---- Records for this exercise

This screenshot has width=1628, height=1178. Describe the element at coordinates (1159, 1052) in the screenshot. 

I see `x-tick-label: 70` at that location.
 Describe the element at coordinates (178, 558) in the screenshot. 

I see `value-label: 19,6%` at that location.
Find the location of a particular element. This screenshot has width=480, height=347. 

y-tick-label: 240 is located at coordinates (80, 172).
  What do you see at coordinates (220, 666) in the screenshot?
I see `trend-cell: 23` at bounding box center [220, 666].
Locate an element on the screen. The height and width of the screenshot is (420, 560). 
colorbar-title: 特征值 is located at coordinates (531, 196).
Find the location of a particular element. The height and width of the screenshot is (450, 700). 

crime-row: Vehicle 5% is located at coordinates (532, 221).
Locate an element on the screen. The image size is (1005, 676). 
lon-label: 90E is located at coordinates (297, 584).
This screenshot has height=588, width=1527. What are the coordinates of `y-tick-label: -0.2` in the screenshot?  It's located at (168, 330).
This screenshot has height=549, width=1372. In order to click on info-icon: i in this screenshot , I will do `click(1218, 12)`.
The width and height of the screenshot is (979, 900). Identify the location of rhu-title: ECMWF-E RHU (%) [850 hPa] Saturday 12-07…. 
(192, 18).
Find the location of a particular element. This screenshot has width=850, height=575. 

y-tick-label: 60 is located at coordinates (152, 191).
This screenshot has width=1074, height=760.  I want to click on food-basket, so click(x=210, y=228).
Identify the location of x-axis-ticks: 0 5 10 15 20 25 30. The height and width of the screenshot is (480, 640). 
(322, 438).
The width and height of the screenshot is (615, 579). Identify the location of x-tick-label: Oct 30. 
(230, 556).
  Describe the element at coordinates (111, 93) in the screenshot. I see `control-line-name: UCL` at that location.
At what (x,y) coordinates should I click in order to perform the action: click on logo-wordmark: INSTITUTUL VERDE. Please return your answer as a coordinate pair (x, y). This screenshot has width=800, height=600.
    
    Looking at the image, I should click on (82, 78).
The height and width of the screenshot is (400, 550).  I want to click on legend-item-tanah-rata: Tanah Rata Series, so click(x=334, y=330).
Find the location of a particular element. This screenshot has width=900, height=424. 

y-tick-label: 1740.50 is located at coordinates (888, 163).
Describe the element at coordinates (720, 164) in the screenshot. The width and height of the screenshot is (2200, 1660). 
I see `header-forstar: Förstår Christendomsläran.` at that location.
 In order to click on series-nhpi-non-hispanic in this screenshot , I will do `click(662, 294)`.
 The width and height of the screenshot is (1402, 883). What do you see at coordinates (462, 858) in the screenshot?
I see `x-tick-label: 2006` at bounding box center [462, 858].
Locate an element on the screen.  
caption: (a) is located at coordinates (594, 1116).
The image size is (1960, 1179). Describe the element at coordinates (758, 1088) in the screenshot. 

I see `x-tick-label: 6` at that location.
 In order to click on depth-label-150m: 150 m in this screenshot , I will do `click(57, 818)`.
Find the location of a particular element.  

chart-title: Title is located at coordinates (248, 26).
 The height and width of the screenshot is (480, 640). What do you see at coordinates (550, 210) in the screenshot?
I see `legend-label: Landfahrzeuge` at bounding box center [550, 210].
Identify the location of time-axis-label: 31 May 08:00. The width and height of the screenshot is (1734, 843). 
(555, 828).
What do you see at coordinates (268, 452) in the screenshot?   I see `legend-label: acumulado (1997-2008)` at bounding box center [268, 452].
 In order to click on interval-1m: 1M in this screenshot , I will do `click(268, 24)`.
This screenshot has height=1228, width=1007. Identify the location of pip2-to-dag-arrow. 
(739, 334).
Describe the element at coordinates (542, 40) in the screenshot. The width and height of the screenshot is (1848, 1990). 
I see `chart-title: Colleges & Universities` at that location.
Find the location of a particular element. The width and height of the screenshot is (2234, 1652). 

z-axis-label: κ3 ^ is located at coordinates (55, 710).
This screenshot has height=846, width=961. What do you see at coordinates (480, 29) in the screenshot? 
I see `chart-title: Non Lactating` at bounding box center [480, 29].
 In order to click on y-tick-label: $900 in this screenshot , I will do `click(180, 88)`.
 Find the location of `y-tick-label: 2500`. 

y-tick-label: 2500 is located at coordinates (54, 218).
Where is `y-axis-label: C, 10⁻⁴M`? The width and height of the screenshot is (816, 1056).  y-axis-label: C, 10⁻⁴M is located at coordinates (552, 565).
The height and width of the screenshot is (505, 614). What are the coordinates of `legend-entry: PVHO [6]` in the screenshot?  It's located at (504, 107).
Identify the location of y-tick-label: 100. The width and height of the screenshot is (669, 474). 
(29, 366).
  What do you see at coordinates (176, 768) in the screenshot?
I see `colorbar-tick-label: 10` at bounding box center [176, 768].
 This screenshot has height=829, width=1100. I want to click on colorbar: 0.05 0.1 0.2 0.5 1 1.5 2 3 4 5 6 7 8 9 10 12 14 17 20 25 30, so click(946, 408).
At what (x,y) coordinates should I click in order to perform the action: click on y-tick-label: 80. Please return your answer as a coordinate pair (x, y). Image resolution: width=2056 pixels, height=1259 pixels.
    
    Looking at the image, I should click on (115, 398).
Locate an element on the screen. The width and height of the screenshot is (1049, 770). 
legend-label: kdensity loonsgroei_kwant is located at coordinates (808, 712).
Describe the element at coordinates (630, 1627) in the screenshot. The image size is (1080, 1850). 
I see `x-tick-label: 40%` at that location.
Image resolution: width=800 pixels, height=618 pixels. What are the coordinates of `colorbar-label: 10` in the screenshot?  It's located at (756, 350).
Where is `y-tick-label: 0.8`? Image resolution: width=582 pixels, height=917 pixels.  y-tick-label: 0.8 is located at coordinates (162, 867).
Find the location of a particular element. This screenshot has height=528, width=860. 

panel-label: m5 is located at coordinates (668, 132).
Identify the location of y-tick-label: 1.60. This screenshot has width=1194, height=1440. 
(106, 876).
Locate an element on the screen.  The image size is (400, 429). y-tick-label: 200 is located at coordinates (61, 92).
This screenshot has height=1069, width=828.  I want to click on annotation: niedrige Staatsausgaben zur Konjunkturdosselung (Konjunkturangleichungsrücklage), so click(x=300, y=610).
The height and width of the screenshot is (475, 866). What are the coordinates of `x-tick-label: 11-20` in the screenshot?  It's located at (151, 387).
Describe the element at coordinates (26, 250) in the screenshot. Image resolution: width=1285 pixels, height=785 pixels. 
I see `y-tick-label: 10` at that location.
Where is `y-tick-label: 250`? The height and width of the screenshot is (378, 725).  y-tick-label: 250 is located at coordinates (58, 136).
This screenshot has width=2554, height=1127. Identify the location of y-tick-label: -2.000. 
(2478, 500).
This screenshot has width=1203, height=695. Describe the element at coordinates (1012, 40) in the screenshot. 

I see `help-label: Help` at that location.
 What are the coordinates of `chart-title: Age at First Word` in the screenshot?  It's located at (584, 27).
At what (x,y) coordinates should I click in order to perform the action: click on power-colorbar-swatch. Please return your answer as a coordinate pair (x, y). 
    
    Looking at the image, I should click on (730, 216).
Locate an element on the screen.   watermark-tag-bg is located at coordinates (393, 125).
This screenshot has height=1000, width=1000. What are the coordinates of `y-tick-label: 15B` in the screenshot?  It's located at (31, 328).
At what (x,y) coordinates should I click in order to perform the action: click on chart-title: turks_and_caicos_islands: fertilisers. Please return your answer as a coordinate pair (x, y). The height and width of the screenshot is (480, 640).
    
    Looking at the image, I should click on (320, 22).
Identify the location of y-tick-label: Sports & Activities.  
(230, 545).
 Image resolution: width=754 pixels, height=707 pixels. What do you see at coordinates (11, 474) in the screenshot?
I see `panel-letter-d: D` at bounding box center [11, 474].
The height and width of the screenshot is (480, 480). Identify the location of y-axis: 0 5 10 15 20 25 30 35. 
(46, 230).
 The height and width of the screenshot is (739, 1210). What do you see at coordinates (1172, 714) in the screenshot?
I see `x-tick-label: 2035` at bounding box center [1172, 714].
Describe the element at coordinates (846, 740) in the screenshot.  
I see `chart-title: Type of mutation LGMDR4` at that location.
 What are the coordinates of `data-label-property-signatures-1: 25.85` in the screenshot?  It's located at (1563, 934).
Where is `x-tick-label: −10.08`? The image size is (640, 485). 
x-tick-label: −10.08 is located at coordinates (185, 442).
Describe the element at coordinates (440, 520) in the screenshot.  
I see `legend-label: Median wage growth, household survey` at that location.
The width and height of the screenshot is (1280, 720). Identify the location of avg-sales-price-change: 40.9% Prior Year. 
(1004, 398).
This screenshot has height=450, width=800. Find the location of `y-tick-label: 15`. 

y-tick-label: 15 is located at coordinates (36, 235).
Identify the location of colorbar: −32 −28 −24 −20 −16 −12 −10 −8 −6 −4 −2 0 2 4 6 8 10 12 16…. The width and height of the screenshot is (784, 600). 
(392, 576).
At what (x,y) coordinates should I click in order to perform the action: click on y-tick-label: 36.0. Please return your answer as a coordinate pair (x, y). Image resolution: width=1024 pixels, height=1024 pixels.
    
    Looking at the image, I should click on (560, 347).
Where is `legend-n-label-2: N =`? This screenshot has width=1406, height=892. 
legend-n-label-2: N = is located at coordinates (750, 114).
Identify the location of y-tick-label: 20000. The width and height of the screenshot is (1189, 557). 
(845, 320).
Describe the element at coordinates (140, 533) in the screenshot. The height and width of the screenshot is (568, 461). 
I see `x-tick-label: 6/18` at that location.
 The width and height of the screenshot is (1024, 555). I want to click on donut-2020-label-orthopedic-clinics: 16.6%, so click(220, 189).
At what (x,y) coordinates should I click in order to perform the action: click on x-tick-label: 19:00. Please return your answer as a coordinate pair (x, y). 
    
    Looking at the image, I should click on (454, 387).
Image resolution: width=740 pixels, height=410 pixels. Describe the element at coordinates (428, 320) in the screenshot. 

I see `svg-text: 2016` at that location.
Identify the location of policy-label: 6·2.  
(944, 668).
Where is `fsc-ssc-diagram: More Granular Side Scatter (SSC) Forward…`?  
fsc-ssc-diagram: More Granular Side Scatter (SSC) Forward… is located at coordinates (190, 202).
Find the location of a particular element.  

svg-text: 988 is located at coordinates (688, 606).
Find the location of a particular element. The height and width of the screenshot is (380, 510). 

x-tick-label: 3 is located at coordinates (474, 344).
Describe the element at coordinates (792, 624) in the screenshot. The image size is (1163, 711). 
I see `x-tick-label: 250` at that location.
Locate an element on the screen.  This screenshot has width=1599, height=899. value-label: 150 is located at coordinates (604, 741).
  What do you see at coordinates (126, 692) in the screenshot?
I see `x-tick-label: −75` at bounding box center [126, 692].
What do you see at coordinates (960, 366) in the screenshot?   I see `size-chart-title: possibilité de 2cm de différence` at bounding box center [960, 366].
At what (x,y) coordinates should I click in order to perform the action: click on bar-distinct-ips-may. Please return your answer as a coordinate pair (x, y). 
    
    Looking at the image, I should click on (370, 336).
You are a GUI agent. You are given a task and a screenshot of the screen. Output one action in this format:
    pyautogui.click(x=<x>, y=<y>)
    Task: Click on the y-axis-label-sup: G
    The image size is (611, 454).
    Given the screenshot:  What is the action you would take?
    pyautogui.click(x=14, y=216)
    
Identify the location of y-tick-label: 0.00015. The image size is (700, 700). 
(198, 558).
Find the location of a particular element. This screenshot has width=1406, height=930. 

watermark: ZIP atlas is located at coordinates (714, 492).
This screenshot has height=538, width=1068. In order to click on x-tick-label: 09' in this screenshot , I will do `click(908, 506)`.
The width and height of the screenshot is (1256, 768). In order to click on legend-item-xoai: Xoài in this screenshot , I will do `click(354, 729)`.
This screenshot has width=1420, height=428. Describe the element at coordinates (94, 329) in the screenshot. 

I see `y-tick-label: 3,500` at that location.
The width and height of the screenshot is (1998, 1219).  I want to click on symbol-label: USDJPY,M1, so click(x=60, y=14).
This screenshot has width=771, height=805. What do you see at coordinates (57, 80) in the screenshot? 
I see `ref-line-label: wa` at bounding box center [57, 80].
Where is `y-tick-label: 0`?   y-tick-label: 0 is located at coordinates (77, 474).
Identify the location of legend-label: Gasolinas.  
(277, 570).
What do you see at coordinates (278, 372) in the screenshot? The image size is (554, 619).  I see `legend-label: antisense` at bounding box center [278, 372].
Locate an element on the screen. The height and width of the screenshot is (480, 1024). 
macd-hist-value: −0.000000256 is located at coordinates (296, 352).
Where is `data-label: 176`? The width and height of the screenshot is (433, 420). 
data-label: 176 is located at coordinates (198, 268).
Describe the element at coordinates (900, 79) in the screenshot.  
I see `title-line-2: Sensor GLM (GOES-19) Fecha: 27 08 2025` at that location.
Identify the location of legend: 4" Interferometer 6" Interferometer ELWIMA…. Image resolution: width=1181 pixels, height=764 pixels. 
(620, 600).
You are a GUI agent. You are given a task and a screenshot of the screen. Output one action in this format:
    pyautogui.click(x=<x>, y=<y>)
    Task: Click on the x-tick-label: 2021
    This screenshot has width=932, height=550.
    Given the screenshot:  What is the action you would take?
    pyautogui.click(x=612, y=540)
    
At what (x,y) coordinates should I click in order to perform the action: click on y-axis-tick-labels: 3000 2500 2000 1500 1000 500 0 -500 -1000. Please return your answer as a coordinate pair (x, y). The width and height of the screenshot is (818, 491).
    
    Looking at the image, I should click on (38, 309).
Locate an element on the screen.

--------

### Try it
Can you lay out the records from the line with "Describe the element at coordinates (440, 520)" up to and including the line with "y-tick-label: 15 is" as a Markdown table, using a column named Row for the row number and a column named Line for the line, with blank lines left out?

### Result of the task
| Row | Line |
|---|---|
| 1 | Describe the element at coordinates (440, 520) in the screenshot.   |
| 2 | I see `legend-label: Median wage growth, household survey` at that location. |
| 3 | The width and height of the screenshot is (1280, 720). Identify the location of avg-sales-price-change: 40.9% Prior Year.  |
| 4 | (1004, 398). |
| 5 | This screenshot has height=450, width=800. Find the location of `y-tick-label: 15`.  |
| 6 | y-tick-label: 15 is located at coordinates (36, 235). |